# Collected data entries
..............................

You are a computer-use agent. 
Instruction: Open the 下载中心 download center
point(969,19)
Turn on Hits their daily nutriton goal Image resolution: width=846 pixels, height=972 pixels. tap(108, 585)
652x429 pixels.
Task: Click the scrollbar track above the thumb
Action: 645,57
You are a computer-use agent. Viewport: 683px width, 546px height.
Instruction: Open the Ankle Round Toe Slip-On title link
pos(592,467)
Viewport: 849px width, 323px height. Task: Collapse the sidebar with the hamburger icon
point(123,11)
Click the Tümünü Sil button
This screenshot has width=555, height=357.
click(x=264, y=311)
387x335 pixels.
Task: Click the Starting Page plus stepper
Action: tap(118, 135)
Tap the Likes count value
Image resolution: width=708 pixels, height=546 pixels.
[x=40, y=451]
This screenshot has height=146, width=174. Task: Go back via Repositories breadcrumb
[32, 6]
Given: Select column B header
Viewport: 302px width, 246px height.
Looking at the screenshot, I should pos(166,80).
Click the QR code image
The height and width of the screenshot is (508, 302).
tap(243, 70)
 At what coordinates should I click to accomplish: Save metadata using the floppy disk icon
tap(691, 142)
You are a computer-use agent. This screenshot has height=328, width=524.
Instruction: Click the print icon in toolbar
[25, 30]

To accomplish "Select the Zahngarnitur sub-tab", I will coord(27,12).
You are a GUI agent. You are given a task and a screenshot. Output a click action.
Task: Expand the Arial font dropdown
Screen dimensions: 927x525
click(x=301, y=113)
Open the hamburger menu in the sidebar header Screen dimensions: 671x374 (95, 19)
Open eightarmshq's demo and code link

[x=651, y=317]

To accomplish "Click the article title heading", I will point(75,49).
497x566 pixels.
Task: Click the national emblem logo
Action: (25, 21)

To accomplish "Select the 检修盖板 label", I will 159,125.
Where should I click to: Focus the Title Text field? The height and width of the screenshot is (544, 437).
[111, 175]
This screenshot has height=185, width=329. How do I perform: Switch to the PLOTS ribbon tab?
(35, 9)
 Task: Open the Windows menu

..............................

Keeping every word and mark as it is, print the entries above.

# Response box
You are a computer-use agent. 
Instruction: Open the 下载中心 download center
point(969,19)
Turn on Hits their daily nutriton goal Image resolution: width=846 pixels, height=972 pixels. tap(108, 585)
652x429 pixels.
Task: Click the scrollbar track above the thumb
Action: 645,57
You are a computer-use agent. Viewport: 683px width, 546px height.
Instruction: Open the Ankle Round Toe Slip-On title link
pos(592,467)
Viewport: 849px width, 323px height. Task: Collapse the sidebar with the hamburger icon
point(123,11)
Click the Tümünü Sil button
This screenshot has width=555, height=357.
click(x=264, y=311)
387x335 pixels.
Task: Click the Starting Page plus stepper
Action: tap(118, 135)
Tap the Likes count value
Image resolution: width=708 pixels, height=546 pixels.
[x=40, y=451]
This screenshot has height=146, width=174. Task: Go back via Repositories breadcrumb
[32, 6]
Given: Select column B header
Viewport: 302px width, 246px height.
Looking at the screenshot, I should pos(166,80).
Click the QR code image
The height and width of the screenshot is (508, 302).
tap(243, 70)
 At what coordinates should I click to accomplish: Save metadata using the floppy disk icon
tap(691, 142)
You are a computer-use agent. This screenshot has height=328, width=524.
Instruction: Click the print icon in toolbar
[25, 30]

To accomplish "Select the Zahngarnitur sub-tab", I will coord(27,12).
You are a GUI agent. You are given a task and a screenshot. Output a click action.
Task: Expand the Arial font dropdown
Screen dimensions: 927x525
click(x=301, y=113)
Open the hamburger menu in the sidebar header Screen dimensions: 671x374 (95, 19)
Open eightarmshq's demo and code link

[x=651, y=317]

To accomplish "Click the article title heading", I will point(75,49).
497x566 pixels.
Task: Click the national emblem logo
Action: (25, 21)

To accomplish "Select the 检修盖板 label", I will 159,125.
Where should I click to: Focus the Title Text field? The height and width of the screenshot is (544, 437).
[111, 175]
This screenshot has height=185, width=329. How do I perform: Switch to the PLOTS ribbon tab?
(35, 9)
 Task: Open the Windows menu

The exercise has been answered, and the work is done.